**Work to be completed:** The entries below are to be copied exactly, with nothing left out.

Records excerpted from a collection

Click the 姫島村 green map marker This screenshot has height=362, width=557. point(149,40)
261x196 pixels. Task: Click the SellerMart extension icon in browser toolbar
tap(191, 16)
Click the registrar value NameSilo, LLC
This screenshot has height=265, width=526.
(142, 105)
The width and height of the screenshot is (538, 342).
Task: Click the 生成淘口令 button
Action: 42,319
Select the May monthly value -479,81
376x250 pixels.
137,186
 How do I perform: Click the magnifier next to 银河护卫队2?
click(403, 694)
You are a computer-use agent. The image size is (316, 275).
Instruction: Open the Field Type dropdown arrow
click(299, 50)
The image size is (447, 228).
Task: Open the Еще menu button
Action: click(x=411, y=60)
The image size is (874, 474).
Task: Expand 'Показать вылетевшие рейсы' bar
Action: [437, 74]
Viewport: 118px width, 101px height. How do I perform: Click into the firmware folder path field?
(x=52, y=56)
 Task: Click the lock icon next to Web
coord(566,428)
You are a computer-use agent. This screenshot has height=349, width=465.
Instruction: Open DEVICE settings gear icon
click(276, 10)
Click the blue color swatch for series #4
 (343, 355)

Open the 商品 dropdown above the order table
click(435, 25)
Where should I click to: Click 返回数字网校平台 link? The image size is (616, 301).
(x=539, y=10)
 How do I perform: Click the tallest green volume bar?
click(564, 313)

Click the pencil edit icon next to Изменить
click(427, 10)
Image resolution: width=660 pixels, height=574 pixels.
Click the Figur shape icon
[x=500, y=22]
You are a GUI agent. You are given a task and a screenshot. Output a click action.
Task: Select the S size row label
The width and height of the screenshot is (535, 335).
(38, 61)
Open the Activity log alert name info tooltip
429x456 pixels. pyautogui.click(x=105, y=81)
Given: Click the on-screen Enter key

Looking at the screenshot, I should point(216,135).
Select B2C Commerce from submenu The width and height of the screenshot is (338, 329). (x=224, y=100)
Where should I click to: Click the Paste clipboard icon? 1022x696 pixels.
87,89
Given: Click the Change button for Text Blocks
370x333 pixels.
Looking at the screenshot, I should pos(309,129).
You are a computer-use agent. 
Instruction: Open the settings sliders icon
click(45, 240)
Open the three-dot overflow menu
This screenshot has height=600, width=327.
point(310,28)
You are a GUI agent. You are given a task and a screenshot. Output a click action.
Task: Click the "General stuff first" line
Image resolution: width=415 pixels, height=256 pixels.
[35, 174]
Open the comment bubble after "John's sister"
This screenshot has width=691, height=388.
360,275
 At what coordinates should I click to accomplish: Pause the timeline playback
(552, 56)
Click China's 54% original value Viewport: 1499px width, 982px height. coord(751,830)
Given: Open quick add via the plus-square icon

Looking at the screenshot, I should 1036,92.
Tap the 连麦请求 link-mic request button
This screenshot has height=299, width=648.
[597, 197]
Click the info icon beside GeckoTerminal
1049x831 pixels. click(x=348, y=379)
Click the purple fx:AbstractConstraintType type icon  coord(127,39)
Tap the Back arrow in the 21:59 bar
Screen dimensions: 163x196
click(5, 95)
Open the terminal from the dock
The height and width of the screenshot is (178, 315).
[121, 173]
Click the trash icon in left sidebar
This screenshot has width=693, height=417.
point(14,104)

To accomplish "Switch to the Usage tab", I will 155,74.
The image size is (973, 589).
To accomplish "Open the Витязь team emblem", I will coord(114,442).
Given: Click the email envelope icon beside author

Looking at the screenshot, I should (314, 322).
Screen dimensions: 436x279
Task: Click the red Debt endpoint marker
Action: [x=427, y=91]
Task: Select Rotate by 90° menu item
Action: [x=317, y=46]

**Solution for this problem:**
Click the 姫島村 green map marker This screenshot has height=362, width=557. point(149,40)
261x196 pixels. Task: Click the SellerMart extension icon in browser toolbar
tap(191, 16)
Click the registrar value NameSilo, LLC
This screenshot has height=265, width=526.
(142, 105)
The width and height of the screenshot is (538, 342).
Task: Click the 生成淘口令 button
Action: 42,319
Select the May monthly value -479,81
376x250 pixels.
137,186
 How do I perform: Click the magnifier next to 银河护卫队2?
click(403, 694)
You are a computer-use agent. The image size is (316, 275).
Instruction: Open the Field Type dropdown arrow
click(299, 50)
The image size is (447, 228).
Task: Open the Еще menu button
Action: click(x=411, y=60)
The image size is (874, 474).
Task: Expand 'Показать вылетевшие рейсы' bar
Action: [437, 74]
Viewport: 118px width, 101px height. How do I perform: Click into the firmware folder path field?
(x=52, y=56)
 Task: Click the lock icon next to Web
coord(566,428)
You are a computer-use agent. This screenshot has height=349, width=465.
Instruction: Open DEVICE settings gear icon
click(276, 10)
Click the blue color swatch for series #4
 (343, 355)

Open the 商品 dropdown above the order table
click(435, 25)
Where should I click to: Click 返回数字网校平台 link? The image size is (616, 301).
(x=539, y=10)
 How do I perform: Click the tallest green volume bar?
click(564, 313)

Click the pencil edit icon next to Изменить
click(427, 10)
Image resolution: width=660 pixels, height=574 pixels.
Click the Figur shape icon
[x=500, y=22]
You are a GUI agent. You are given a task and a screenshot. Output a click action.
Task: Select the S size row label
The width and height of the screenshot is (535, 335).
(38, 61)
Open the Activity log alert name info tooltip
429x456 pixels. pyautogui.click(x=105, y=81)
Given: Click the on-screen Enter key

Looking at the screenshot, I should point(216,135).
Select B2C Commerce from submenu The width and height of the screenshot is (338, 329). (x=224, y=100)
Where should I click to: Click the Paste clipboard icon? 1022x696 pixels.
87,89
Given: Click the Change button for Text Blocks
370x333 pixels.
Looking at the screenshot, I should pos(309,129).
You are a computer-use agent. 
Instruction: Open the settings sliders icon
click(45, 240)
Open the three-dot overflow menu
This screenshot has height=600, width=327.
point(310,28)
You are a GUI agent. You are given a task and a screenshot. Output a click action.
Task: Click the "General stuff first" line
Image resolution: width=415 pixels, height=256 pixels.
[35, 174]
Open the comment bubble after "John's sister"
This screenshot has width=691, height=388.
360,275
 At what coordinates should I click to accomplish: Pause the timeline playback
(552, 56)
Click China's 54% original value Viewport: 1499px width, 982px height. coord(751,830)
Given: Open quick add via the plus-square icon

Looking at the screenshot, I should 1036,92.
Tap the 连麦请求 link-mic request button
This screenshot has height=299, width=648.
[597, 197]
Click the info icon beside GeckoTerminal
1049x831 pixels. click(x=348, y=379)
Click the purple fx:AbstractConstraintType type icon  coord(127,39)
Tap the Back arrow in the 21:59 bar
Screen dimensions: 163x196
click(5, 95)
Open the terminal from the dock
The height and width of the screenshot is (178, 315).
[121, 173]
Click the trash icon in left sidebar
This screenshot has width=693, height=417.
point(14,104)

To accomplish "Switch to the Usage tab", I will 155,74.
The image size is (973, 589).
To accomplish "Open the Витязь team emblem", I will coord(114,442).
Given: Click the email envelope icon beside author

Looking at the screenshot, I should (314, 322).
Screen dimensions: 436x279
Task: Click the red Debt endpoint marker
Action: [x=427, y=91]
Task: Select Rotate by 90° menu item
Action: [x=317, y=46]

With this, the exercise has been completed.